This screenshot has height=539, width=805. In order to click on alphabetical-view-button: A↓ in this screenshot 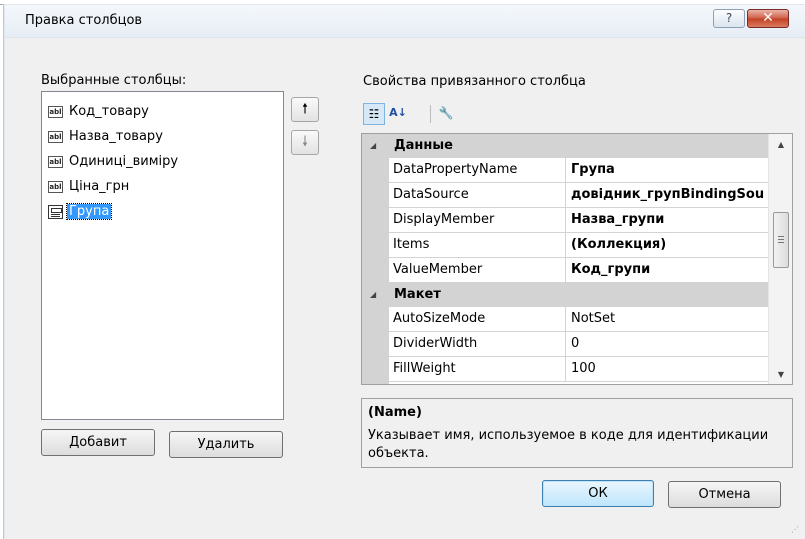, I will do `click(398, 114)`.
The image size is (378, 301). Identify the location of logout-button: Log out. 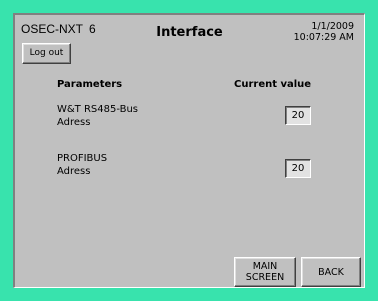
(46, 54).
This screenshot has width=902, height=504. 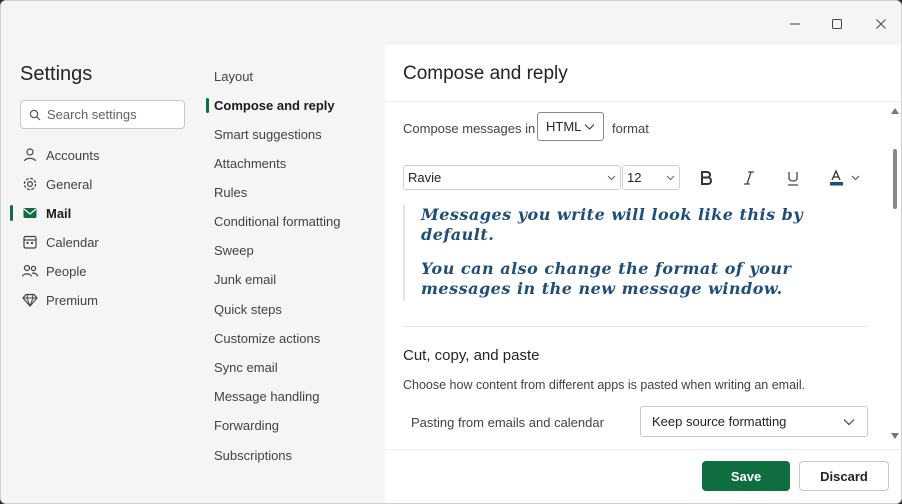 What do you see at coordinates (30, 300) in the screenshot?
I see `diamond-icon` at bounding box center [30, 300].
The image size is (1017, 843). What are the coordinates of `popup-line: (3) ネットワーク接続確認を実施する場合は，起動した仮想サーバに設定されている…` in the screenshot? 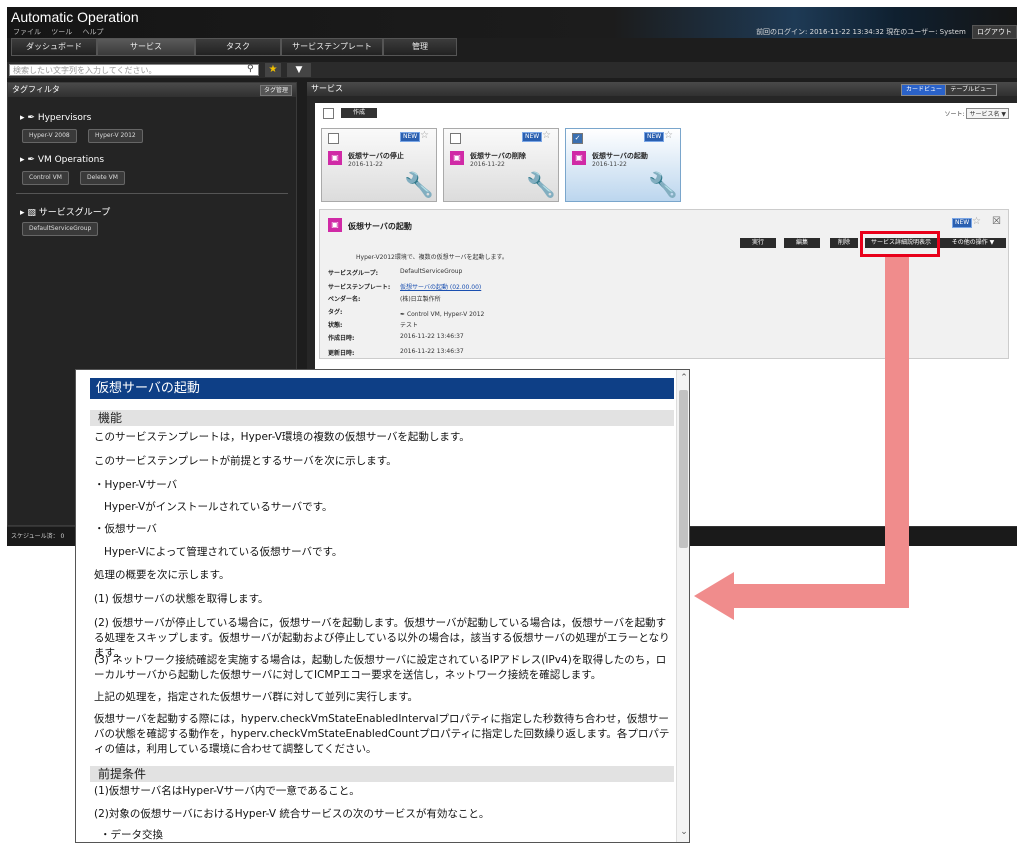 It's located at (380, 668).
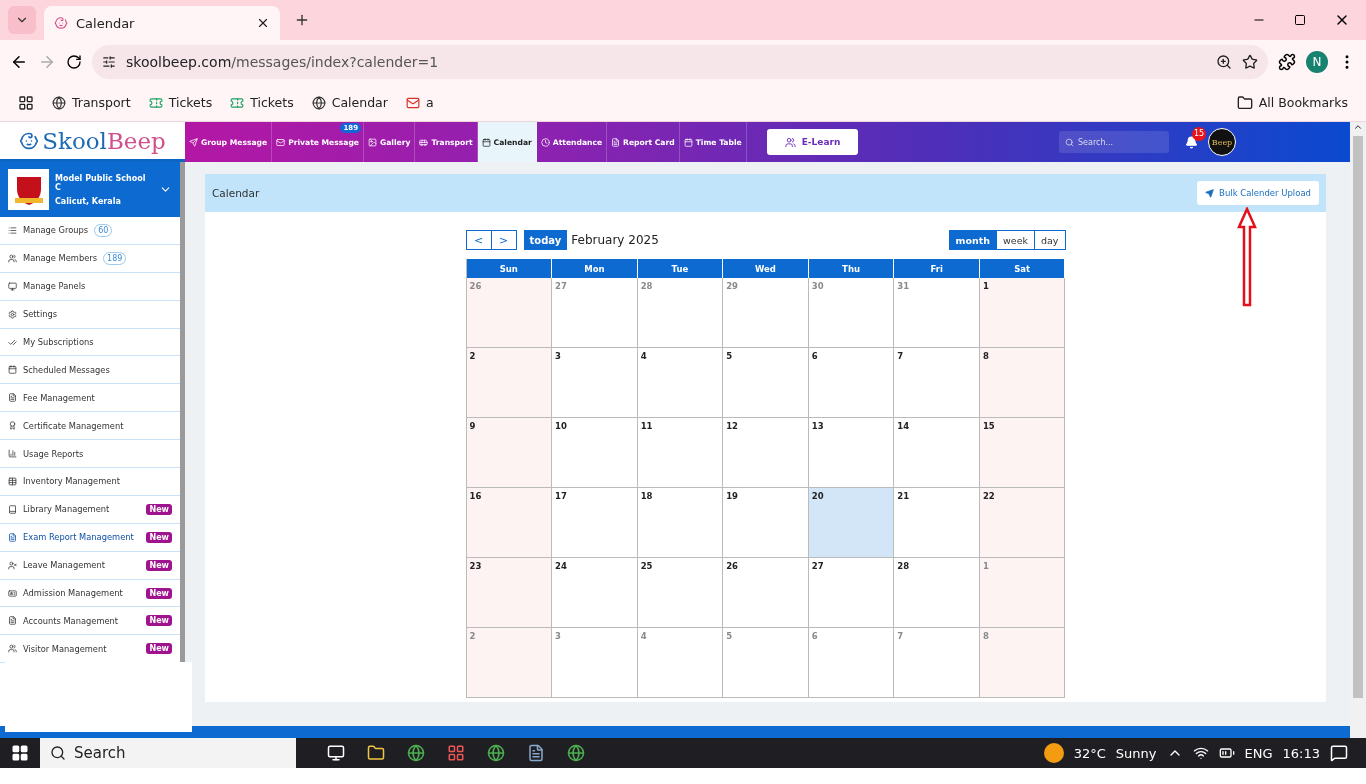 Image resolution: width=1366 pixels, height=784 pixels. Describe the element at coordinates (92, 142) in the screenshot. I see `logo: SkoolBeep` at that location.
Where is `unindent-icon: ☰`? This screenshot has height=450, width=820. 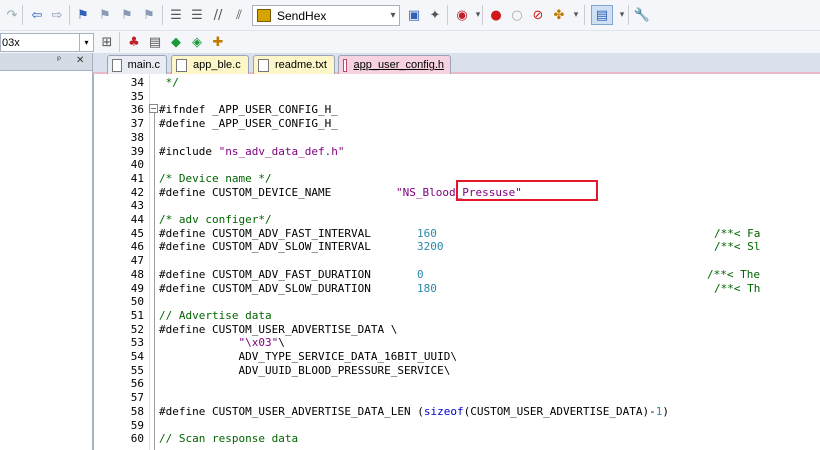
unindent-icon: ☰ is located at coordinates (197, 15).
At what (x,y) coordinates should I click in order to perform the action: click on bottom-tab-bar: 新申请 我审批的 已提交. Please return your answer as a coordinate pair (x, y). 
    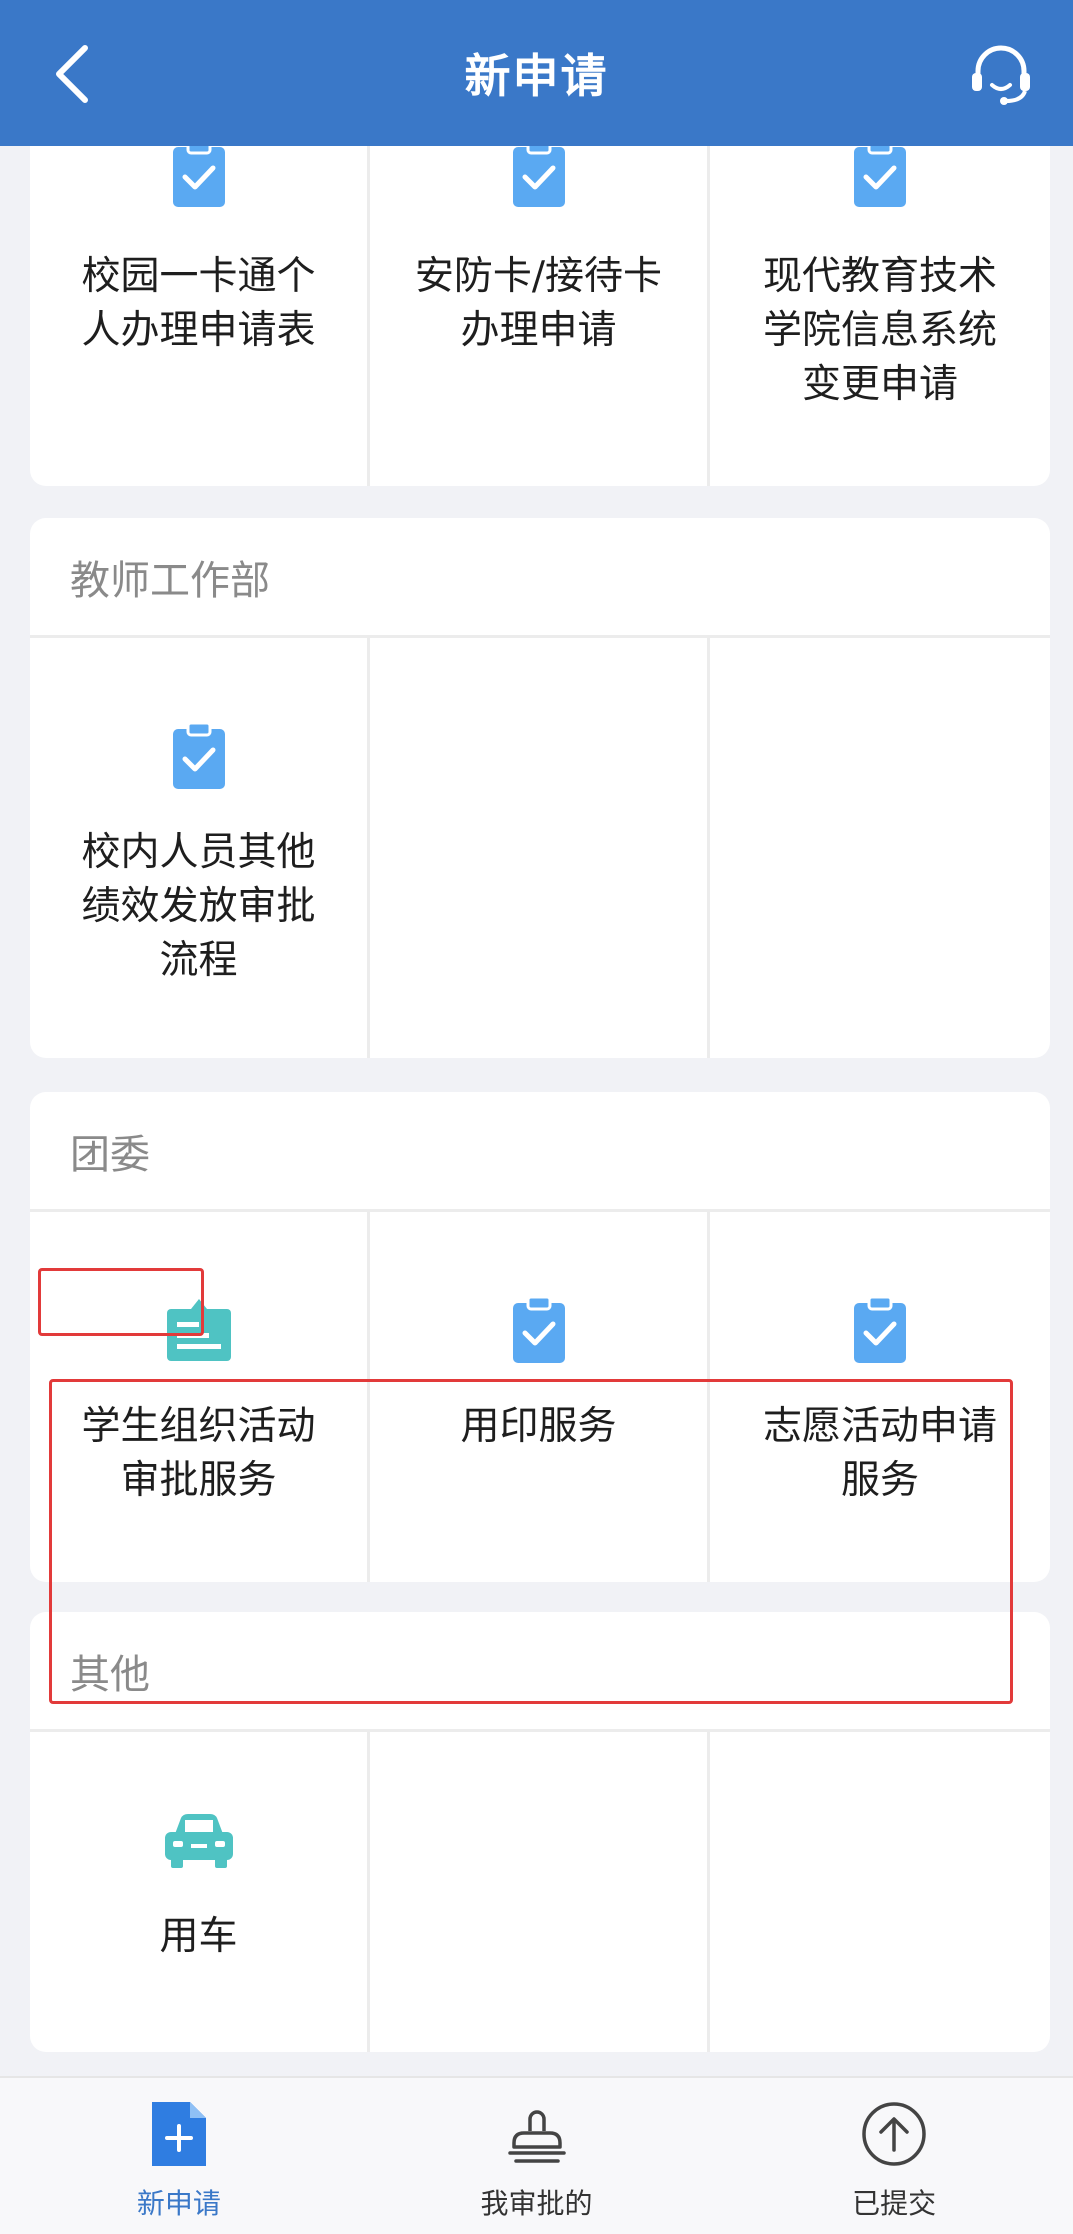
* * * *
▶ WORK TO COMPLETE
Reproduce the rows from the line containing "has height=450, width=820." through the end of the rows, both included, and leave out the pictures.

▶ RESULT FOR THIS TASK
Where is `unindent-icon: ☰`? This screenshot has height=450, width=820. 
unindent-icon: ☰ is located at coordinates (197, 15).
At what (x,y) coordinates should I click in order to perform the action: click on bottom-tab-bar: 新申请 我审批的 已提交. Please return your answer as a coordinate pair (x, y). 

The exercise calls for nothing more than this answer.